Exercise description >> Say how many lines of the data below have the word "computer" in them. Add nothing else.

Information >>
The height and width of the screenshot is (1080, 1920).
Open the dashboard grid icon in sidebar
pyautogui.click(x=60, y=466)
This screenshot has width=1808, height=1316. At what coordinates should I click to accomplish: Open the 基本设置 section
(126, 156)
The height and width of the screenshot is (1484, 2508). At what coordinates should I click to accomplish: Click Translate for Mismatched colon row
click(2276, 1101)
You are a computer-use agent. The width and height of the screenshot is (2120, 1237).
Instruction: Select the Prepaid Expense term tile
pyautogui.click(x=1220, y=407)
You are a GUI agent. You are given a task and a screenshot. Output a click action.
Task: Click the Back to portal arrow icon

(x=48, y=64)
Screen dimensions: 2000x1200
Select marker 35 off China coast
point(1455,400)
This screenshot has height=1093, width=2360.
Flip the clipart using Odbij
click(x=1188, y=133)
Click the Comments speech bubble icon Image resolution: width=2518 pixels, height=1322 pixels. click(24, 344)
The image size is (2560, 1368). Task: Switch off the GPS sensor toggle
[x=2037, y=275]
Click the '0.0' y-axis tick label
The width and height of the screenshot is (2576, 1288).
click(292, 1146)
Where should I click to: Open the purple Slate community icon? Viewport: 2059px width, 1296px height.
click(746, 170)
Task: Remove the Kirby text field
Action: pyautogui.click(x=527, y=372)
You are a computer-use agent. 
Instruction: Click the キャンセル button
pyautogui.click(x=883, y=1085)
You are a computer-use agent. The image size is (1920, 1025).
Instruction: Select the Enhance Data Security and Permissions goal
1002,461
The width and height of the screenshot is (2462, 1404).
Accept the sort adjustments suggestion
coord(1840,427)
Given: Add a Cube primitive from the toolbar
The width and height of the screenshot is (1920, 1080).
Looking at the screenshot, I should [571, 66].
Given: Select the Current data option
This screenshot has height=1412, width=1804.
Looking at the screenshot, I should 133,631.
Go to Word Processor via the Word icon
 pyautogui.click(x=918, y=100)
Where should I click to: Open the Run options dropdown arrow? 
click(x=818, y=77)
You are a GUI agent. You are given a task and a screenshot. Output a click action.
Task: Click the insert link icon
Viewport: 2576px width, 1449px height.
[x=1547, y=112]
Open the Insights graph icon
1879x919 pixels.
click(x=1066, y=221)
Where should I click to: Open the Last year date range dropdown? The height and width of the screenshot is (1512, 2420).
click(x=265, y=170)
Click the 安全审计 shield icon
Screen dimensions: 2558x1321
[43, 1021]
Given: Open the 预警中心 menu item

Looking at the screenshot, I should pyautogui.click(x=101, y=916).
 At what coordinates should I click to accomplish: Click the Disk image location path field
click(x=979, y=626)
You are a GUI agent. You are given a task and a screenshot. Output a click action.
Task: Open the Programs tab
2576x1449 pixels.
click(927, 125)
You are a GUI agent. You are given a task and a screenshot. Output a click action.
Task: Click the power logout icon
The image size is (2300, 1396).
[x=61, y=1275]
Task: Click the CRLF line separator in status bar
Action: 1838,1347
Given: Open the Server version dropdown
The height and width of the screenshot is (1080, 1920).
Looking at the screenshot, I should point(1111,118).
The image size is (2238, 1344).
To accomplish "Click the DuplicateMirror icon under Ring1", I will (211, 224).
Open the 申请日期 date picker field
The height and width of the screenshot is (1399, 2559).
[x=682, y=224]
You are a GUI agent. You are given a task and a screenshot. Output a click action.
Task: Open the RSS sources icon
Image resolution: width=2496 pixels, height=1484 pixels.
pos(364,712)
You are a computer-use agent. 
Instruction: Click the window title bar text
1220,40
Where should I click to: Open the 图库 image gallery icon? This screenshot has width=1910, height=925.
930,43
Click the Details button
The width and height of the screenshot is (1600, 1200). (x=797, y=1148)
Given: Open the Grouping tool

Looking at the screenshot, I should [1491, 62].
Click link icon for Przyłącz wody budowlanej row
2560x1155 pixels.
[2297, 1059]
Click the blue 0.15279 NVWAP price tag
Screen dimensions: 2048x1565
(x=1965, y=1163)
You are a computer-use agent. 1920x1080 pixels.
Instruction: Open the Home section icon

Output for this exercise >> 5